* _Text_:

※

Tour de CLARIN highlights prominent User Involvement (UI) activities of a particular CLARIN national consortium. This time the focus is on the DLU and Cora Pots, a PhD student in the Quantity and quality in linguistics project at the University of Leuven. The following interview took place via Skype and was conducted and transcribed by Jakob Lenardič.
1. Could you briefly describe your academic background and your current position?
My interest in linguistics started when I was studying for my Bachelor’s Degree at Utrecht University. It was a two-track programme in modern literature and linguistics. In the linguistics track, I was working in the generative framework, primarily child language acquisition and syntax. I did an internship where I researched speech perception and language development in younger children, which really sparked my interest in research and inspired me to pursue it as a career choice. In my Master’s Degree studies, I slightly changed the focus of my research and began investigating syntactic variation in Germanic languages. When I became a Research Assistant at the Meertens Institute under the supervision of Professor Sjef Barbiers, I began combining my formal background with a computational approach to linguistics and co-wrote the Educational Module for the MIMORE tool, which is used to investigate the morphosyntactic variation of Dutch dialects. After obtaining my Master’s Degree, I worked on various projects; for instance, I was a part-time lab manager at the Babylab at Utrecht Institute of Linguistics (Utrecht University), and I furthermore worked for the AnnCor project - a project to make CHILDES, a large collection of corpora of child language, syntactically searchable. In 2016, I started my current position, which is a 4-year PhD track at the University of Leuven, so I'm halfway through now.
2. How did you start collaborating with CLARIN DLU? Could you briefly describe the project you’re currently involved in, called Quantity and quality in linguistics: reverse dialectometry?
I started the tools and services of CLARIN DLU when I became a PhD student at the KU Leuven (Catholic University of Leuven). In this project, I investigate the formal properties of Dutch dialects/regiolects as spoken both in Flanders and the Netherlands, for which I use tools and resources provided by the Dutch and the Flemish consortia (OpenSoNaR, MIMORE)
3. Why is investigating non-standard language valuable for linguistic theory?
I’d like to answer this question by exemplifying a syntactic phenomenon related to infinitives in verb clusters. In Dutch dialects, the position of the infinitival marker te, which is the equivalent of English to, varies in the sense that in some dialects it gets doubled in a verbal cluster (for instance, te zitten te werken, literally “to sit to work”), while in other dialects one of the markers gets dropped either in the first (_ zitten te werken) or in the second position (te zitten _ werken). This is a linguistic fact that you wouldn’t be able to observe if you studied only the official variant of Dutch, which is kept in check by the prescriptive rules, so such empirical data from the dialects actually give you a far more complex insight into the grammatical structure of Dutch infinitives. Additionally, MIMORE also shows the geographical distribution of the variation, which then allows you to investigate other possible grammatical phenomena that are also tied to the same pattern. Needless to say, without a tool like MIMORE, it would be impossible to attain such insights into the linguistic structure of the Dutch language.
4. Given that you are an early-stage researcher, could you share your experience on how CLARIN can support researchers who are just starting their research and career? Do you have any advice for your fellow novice researchers?
What is great about CLARIN is that it allows you to explore a wealth of data that are already collected. Whenever you start working on a research project, you normally don’t have any idea what’s actually going on in the linguistic data. However, using a tool like MIMORE, you can quickly start working on a topic without having to do the field work yourself, which would of course be extremely time consuming. What is more, such resources have already been parsed and annotated by experts, so this is another aspect of CLARIN that I find amazing; it allows you to start applying its tools and resources fairly quickly even if you don’t have a lot of technical skills or a computational background.

※

* _Source excerpt_:
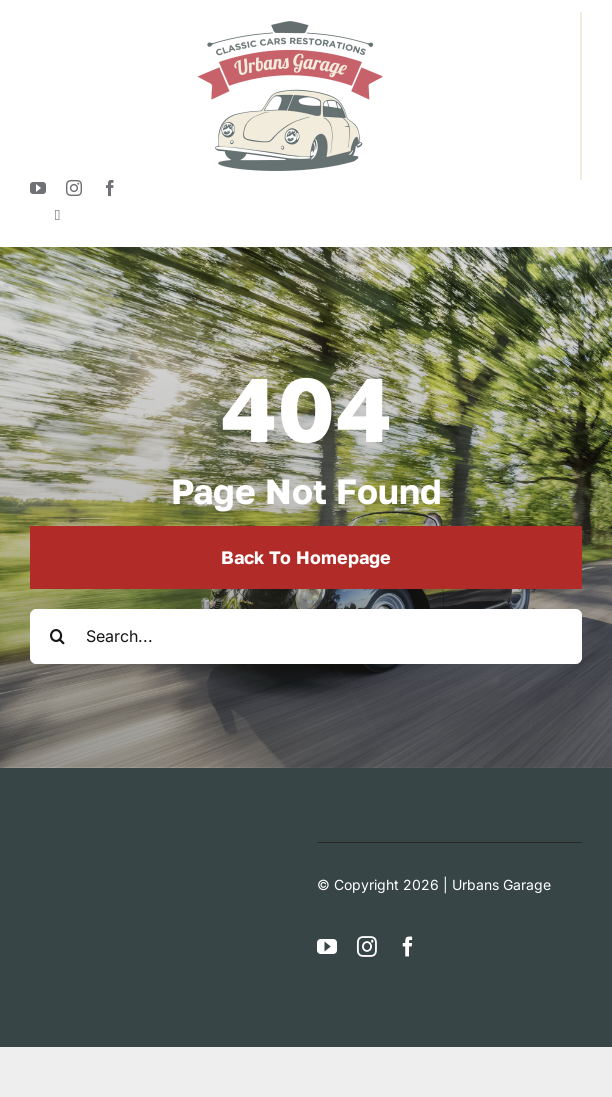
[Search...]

※

* _Work to do_:
Answer each question using the interview with Cora Pots above.
1. At which university did Cora Pots study for the Bachelor's Degree?
2. In what year did the PhD position at the University of Leuven begin?
3. Which English word is given as the equivalent of the Dutch infinitival marker te?

* _Exercise output_:
1. Utrecht University
2. 2016
3. to